Mangas à cava era por causa das feridas apenas, não é o meu cenário habitual. Veio ambulância, fizeram-me um curativo e uns testes a ver se eu não estava meio tantan das ideias. Lá resolvi os cálculos integrais e as derivadas compostas, recitei Fernado Pessoa de trás para a frente e fiz sexo com duas transeuntes, mãe e filha. Tudo impecável, não tive que ir ao hospital. Fui para casa e foram uns dias de dores e ardores sempre que tomava banho ou estava deitado na cama a tentar arranjar posição. Ah e é verdade, o que tinha acontecido foi que o meu pai tinha usado a bicicleta e não tinha apertado o pneu, estava só meio encaixado. Na descida, levantei o guiador para passar por cima de um buraco e desencaixou, a roda foi-se embora e o garfo aterrou no alcatrão, proporcionando toda uma catapultagem digna de um filme de acção indiano. Diz quem assistiu, que se fosse filmado era um sucesso 10x maior que o sai da frente ó Guedes. Não fui desta para melhor porque não calhou ainda por cima tendo em consideração que as faixas são apertadas e que no sentido oposto só circulam autocarros.

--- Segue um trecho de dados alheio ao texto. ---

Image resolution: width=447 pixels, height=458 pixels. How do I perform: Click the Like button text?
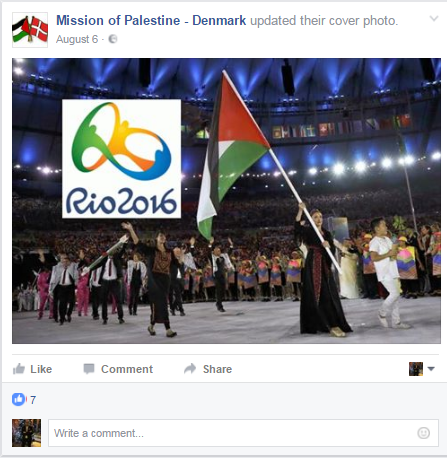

Moral da história, o meu pai anda há 30 anos a tentar matar-me. Mandou-me atravessar a estrada e sabotou-me a bicicleta. Só preciso de descobrir se foi ele que comprou o presunto, escolhendo propositadamente o que tinha mais gordura. Se for o caso já tenho motivos para ir apresentar queixa à PJ
Moral da história mais a sério, estar perto da morte lembra-nos que somos finitos. Que pode ser um carro desgovernado, um esquecimento ou um naco de presunto entalado na garganta. Pode ser de repente ou com aviso prévio de uma morte prematura. Pode ser hoje, pode ser amanhã, pode ser daqui a 70 anos a meio de uma orgia. Pode ser durante o sono e sem dor, pode ser numa cama de hospital com meses de sofrimento. O que é certo é que, pelo menos por enquanto, vamos todos ser ceifados. Não interessa pensar nisso mas o que é certo é que temos essa nuvem a pairar-nos que se vai adensando com a idade. Não acredito que haja nada depois da morte e não vivo bem com isso, mas acho que isso me faz tentar aproveitar melhor o tempo que cá estou, a não querer perder tempo com mesquinhices, intrigas e com pessoas que não interessam. Depois de morrermos nada interessa, se fomos felizes ou não, se aproveitamos a vida ou não, tudo isso deixa de interessar. A morte é a mais justa das coisas e só nos resta a nós rir dela, para quando ela chegar estarmos de sorriso nos lábios e lhe fazermos um manguito.